A couple months ago, I received a call from a nurse at a local hospital. One of her patients had a delivered preterm and the baby did not survive. The thing is, even though her baby did not survive, her body was already making milk and this mom was adamant about wanting to become a milk donor to honor her baby. Without hesitation, I knew what I had to do. I packed up my things and headed to the hospital. When I walked into that dark and quiet hospital room, the air was just different. In that room was a newly-bereaved mom holding her baby. A baby that looked so sweet and perfect and peaceful. A baby who was no longer living. My heart was instantly broken for this woman, for I have experienced a similar loss myself.

For the next two hours, I had the privilege to sit with her, cry with her and even laugh a little with her. I witnessed things that brought back some very painful and vivid memories of the night my son, Michael, passed away and of our last moments together. Was it hard? Absolutely. But I am so very grateful that I was able to use my experience as a tool to help this mom through her difficult time and bring a little light to her darkness.

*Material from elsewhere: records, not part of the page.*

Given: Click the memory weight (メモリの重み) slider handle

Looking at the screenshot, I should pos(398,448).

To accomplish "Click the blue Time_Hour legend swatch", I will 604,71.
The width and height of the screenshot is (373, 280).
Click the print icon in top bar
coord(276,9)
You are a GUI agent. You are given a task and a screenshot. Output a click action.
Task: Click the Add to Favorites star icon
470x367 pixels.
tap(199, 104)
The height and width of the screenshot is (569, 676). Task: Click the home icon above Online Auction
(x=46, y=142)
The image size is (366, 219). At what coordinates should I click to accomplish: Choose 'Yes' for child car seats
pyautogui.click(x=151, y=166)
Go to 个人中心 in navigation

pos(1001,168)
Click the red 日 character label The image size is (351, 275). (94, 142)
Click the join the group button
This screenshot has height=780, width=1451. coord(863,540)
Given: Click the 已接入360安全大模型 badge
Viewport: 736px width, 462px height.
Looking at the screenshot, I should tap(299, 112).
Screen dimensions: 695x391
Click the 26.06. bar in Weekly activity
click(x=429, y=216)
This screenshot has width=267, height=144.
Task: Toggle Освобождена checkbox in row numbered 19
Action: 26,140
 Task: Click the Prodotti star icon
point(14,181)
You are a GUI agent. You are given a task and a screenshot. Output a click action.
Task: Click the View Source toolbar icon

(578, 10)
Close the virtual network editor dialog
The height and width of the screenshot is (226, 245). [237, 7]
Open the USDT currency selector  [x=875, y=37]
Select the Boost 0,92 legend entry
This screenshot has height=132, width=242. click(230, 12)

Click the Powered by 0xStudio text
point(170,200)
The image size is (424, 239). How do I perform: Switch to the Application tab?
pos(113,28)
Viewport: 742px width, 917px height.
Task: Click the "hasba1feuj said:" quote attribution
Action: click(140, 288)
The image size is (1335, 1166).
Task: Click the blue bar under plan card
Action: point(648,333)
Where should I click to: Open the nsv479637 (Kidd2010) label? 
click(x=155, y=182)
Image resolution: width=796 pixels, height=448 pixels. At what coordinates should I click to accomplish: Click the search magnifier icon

Someone asked me why I went there that day. My answer was simply, “Because I knew that’s where I needed to be.” I did not plan to go there, but that “interruption” to my daily schedule was life-changing.

I often talk about how much I love my job, but after a day like that, I know even more that I am in the perfect place. Working for The Milk Bank has given me the opportunity to turn my heartbreak into something good and to be a beacon of hope for hurting moms.

I’ve said it once and I will say it again, milk banking is about so much more than the milk.